治療の旅【江ノ島/鎌倉・編】[その35]






「なんだか聖火リレーのトーチみたいね」

江ノ島の展望灯台『シーキャンドル』を見た『みさを』は、エヴァンジェリスト氏と同じ感想を持ったのだ。

「(んぐっ!)」

そんな『みさを』を可愛い、と思い出した瞬間、ビエール・トンミー氏は、股間を抑えた。

「おい、行かないのか?」

『シーキャンドル』を見上げたまま沈黙した友人にエヴァンジェリスト氏が、声を掛けた。

「ああ、行くぞ」

自らの『異変』に気付かれぬよう、ビエール・トンミー氏は、再び、友人の前を『シーキャンドル』に向い、歩き始め、『シーキャンドル』の解説を始めた。
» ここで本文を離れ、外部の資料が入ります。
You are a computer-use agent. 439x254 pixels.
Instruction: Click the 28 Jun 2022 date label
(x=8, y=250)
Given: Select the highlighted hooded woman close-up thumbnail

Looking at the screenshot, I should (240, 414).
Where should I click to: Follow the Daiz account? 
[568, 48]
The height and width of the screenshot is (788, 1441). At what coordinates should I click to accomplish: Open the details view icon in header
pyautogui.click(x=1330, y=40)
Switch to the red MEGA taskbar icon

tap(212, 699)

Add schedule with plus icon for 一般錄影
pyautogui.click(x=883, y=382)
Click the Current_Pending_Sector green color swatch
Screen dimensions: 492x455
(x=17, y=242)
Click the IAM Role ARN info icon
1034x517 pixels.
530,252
「『シーキャンドル』はなあ、グッドデザイン賞も受賞しているんだ。2004年度だったかなあ。『シーキャンドル』が、江ノ島の灯台になったのは、2002年の大晦日なんだ。それまでは、別の灯台だったんだ。落下傘の訓練塔だったんだぞ」
「はあ?落下傘の訓練塔?」




「ああ、二子玉川の、そうだ、『ニコタマ』ではないぞ、そんな省略した云い方は嫌いだ。そう、二子玉川にあった落下傘の訓練塔を江ノ島に移築して、灯台として使っていたんだ」

ビエール・トンミー氏は、観光ガイドのような自身の説明に溺れているようでさえあった。しかし….

「おー、君は、相変らず博識であるなあ。さすが、広島皆実高校始って以来の英才と言われただけのことはあるなあ」

という友人の言葉に、

「うぐっ…」

ビエール.トンミー氏は、また、友人に気付かれないよう、呻いた。